A pertinência da oferta, a sua abrangência, a flexibilidade do serviço e a confiança na obtenção de resultados deixaram-me estupefacta. Estaria ali a solução para os problemas organizacionais, talvez até governamentais como o que preocupava o entrevistado de Maputo? Consultei um colega, professor de Estratégia no ISCTE, que desde logo analisou o conteúdo na perspectiva preferida que confere às suas aulas: a da teoria dos recursos. “O homem preocupa-se com os recursos” disse-me, “o seu dom é hereditário, logo não passível de transferência de uma pessoa para outra, a não ser para os filhos. É um dom raro, não transmissível pelo que tem reunidas as condições para criar uma vantagem competitiva sustentada”. Explicou-me ainda que o texto é claro na enunciação dos valores que guiam a actividade de Libório: rapidez, honestidade, qualidade e eficácia. Ao aliar rapidez e qualidade estamos perante um caso de grande sofisticação, normal em organizações japonesas mas ainda mal conseguida noutras latitudes. No caso de Libório não se trata de simples retórica pois de outro modo não arriscaria receber só depois de terem sido obtidos resultados. Num momento de desmotivação generalizada da população portuguesa em que alguns até se interrogam sobre uma possível integração em Espanha, Libório age e exsuda autoconfiança. É um exemplo a seguir.

§ Exercício:
Pode transcrever na íntegra o artigo acima, sem alterar uma única palavra?

§ Excerto de dados:
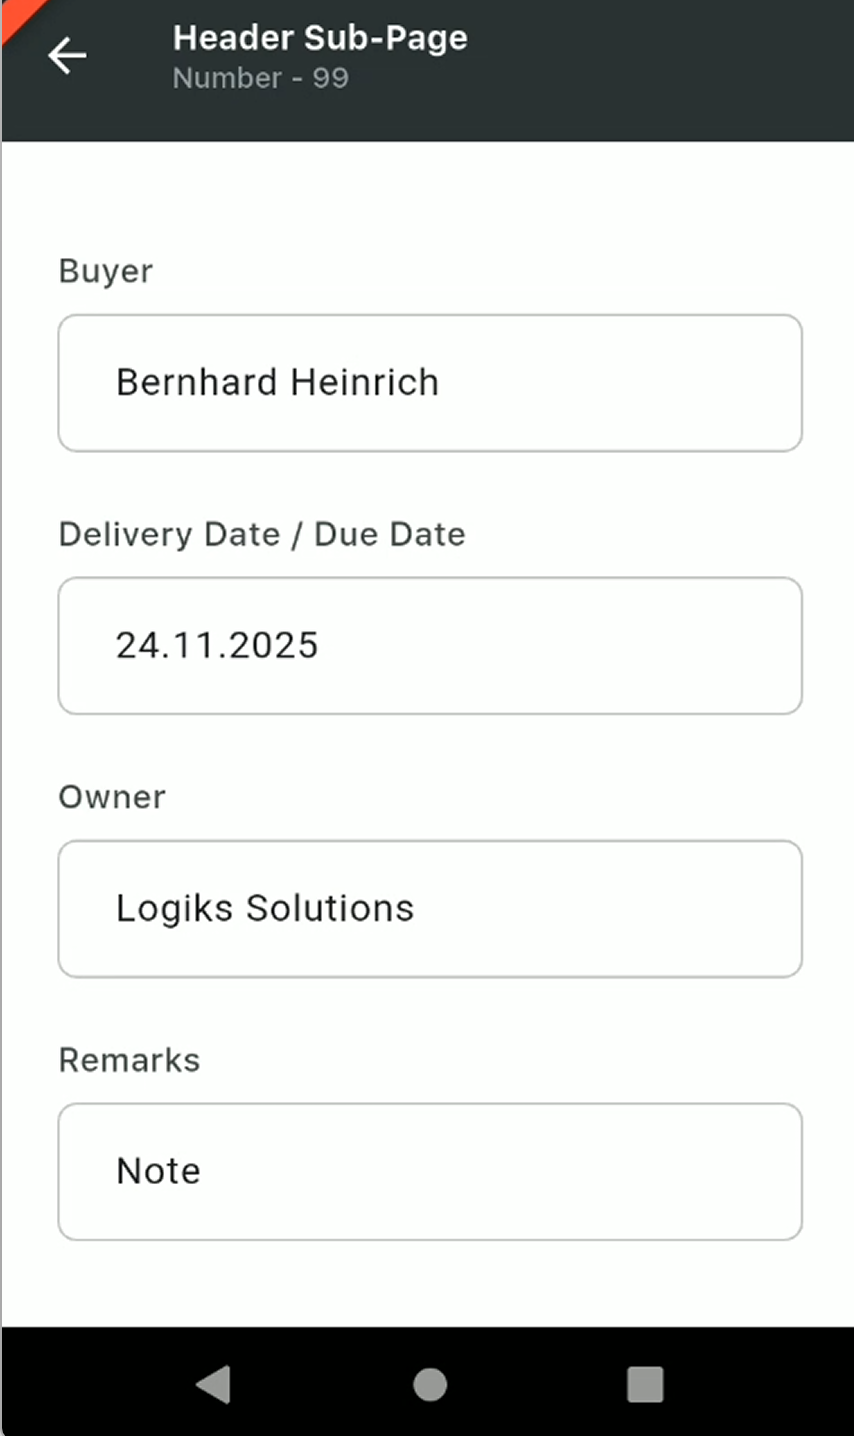Tap the back arrow in the header
Screen dimensions: 854x1436
pyautogui.click(x=67, y=56)
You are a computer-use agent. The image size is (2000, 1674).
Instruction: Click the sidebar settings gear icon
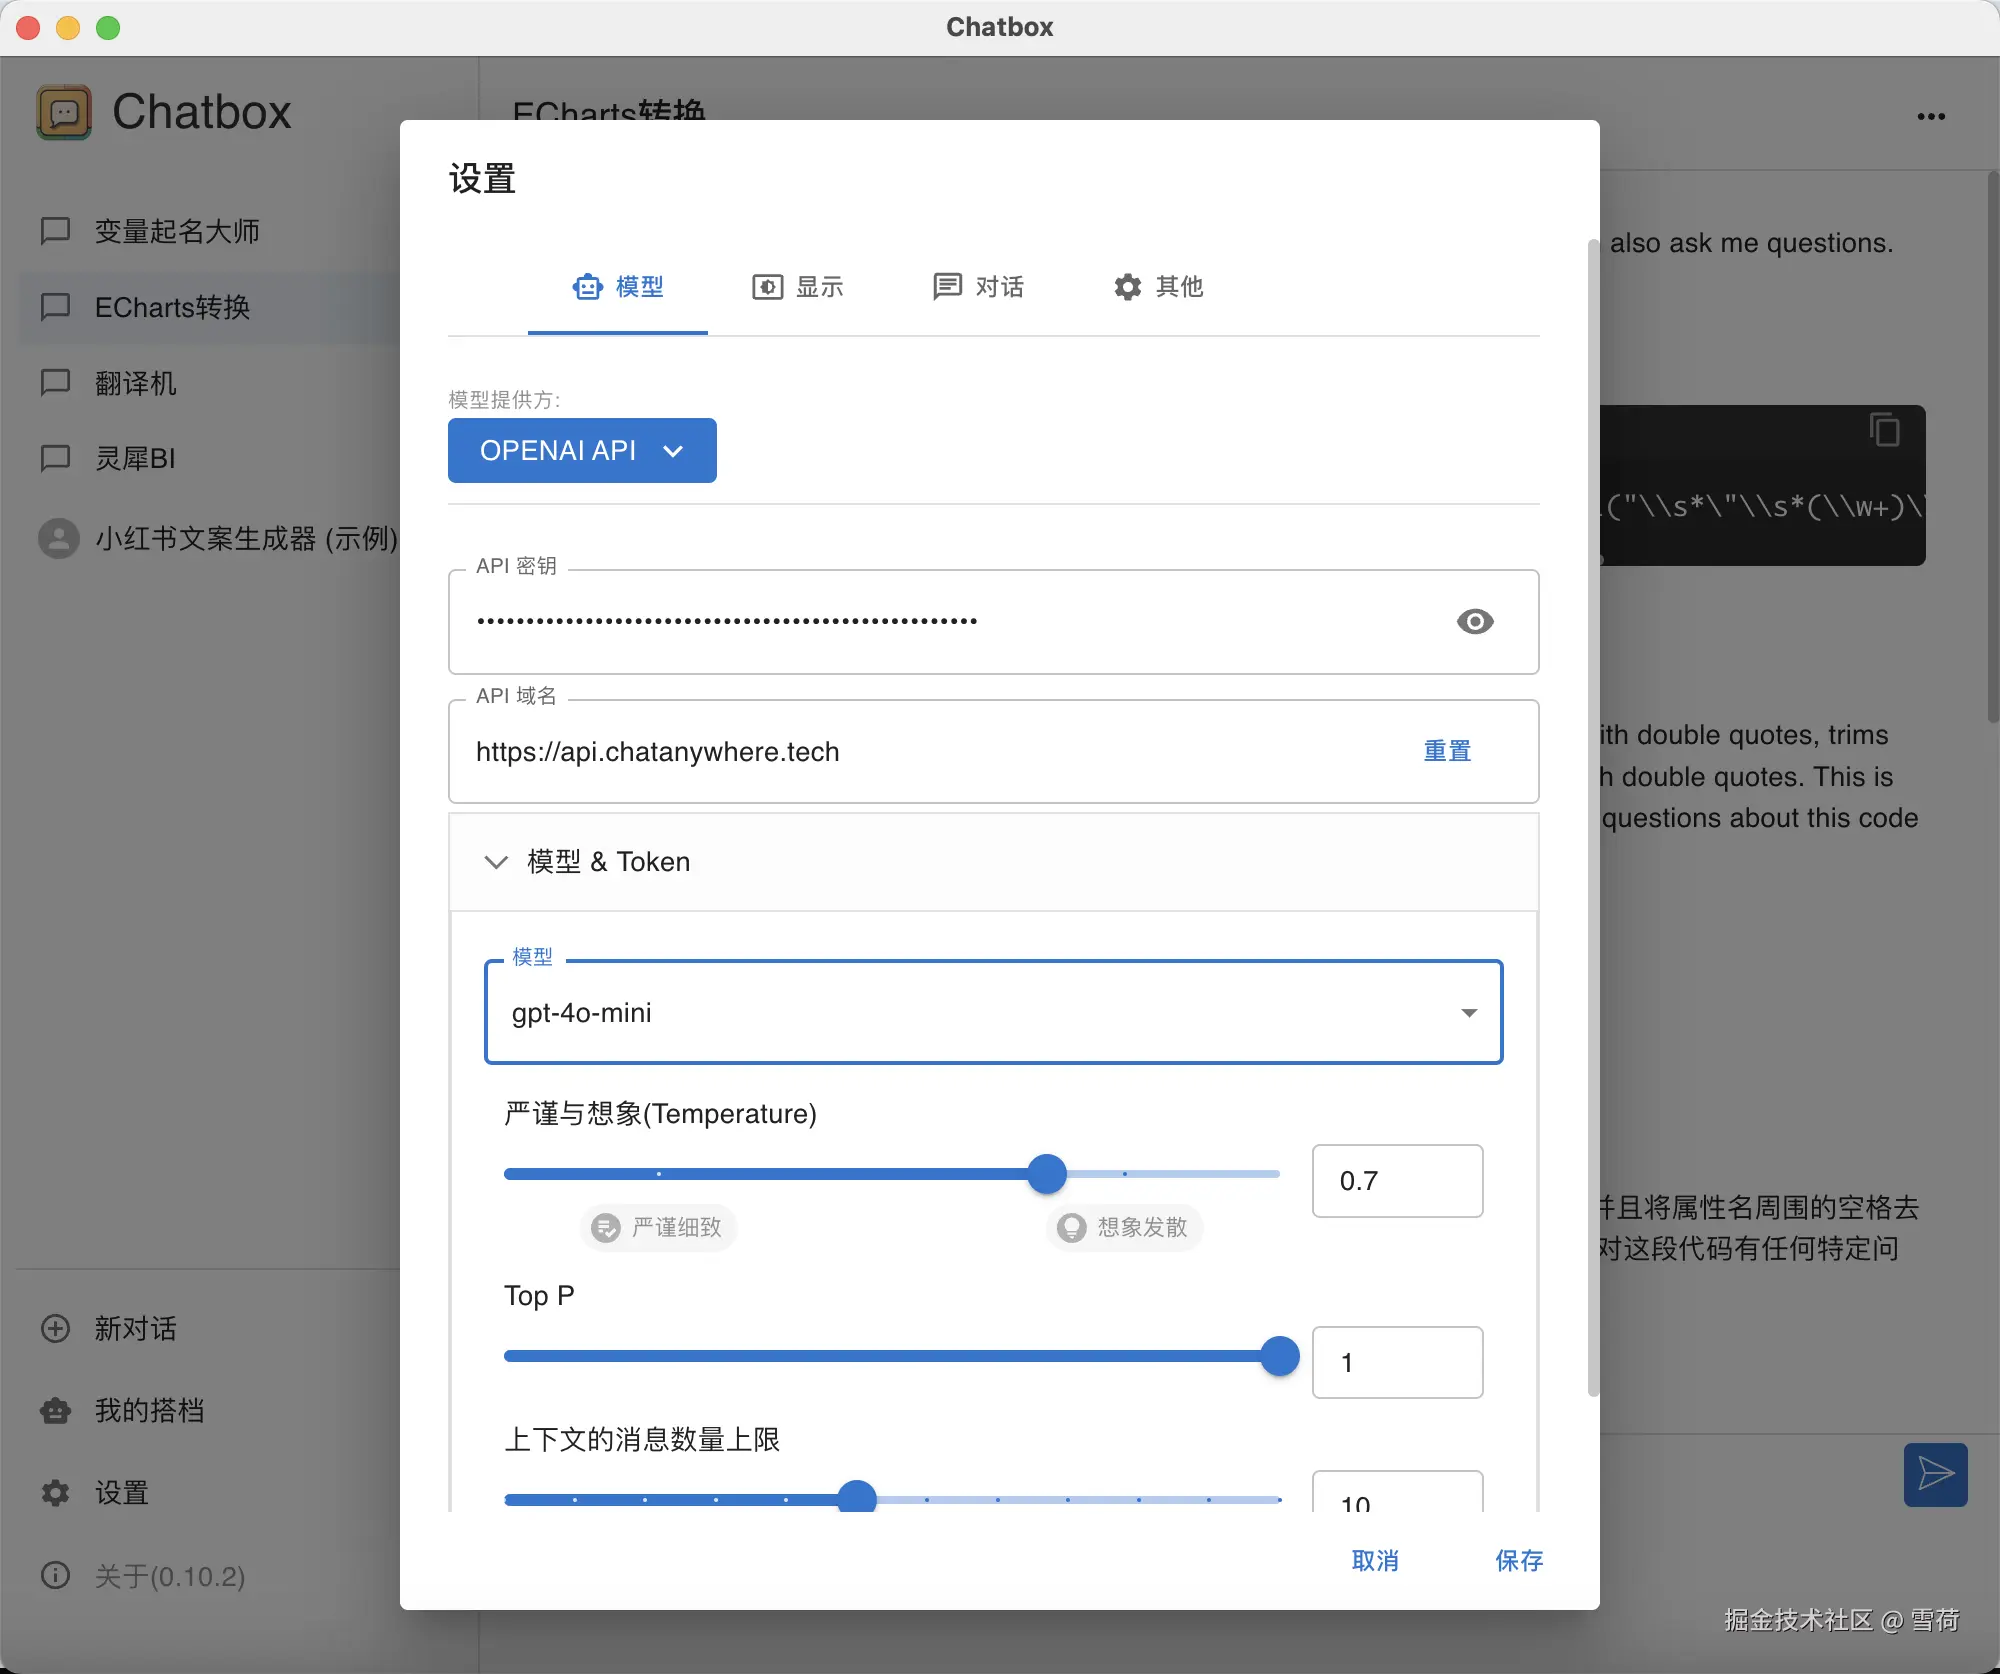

§ Resposta escrita:
A pertinência da oferta, a sua abrangência, a flexibilidade do serviço e a confiança na obtenção de resultados deixaram-me estupefacta. Estaria ali a solução para os problemas organizacionais, talvez até governamentais como o que preocupava o entrevistado de Maputo? Consultei um colega, professor de Estratégia no ISCTE, que desde logo analisou o conteúdo na perspectiva preferida que confere às suas aulas: a da teoria dos recursos. “O homem preocupa-se com os recursos” disse-me, “o seu dom é hereditário, logo não passível de transferência de uma pessoa para outra, a não ser para os filhos. É um dom raro, não transmissível pelo que tem reunidas as condições para criar uma vantagem competitiva sustentada”. Explicou-me ainda que o texto é claro na enunciação dos valores que guiam a actividade de Libório: rapidez, honestidade, qualidade e eficácia. Ao aliar rapidez e qualidade estamos perante um caso de grande sofisticação, normal em organizações japonesas mas ainda mal conseguida noutras latitudes. No caso de Libório não se trata de simples retórica pois de outro modo não arriscaria receber só depois de terem sido obtidos resultados. Num momento de desmotivação generalizada da população portuguesa em que alguns até se interrogam sobre uma possível integração em Espanha, Libório age e exsuda autoconfiança. É um exemplo a seguir.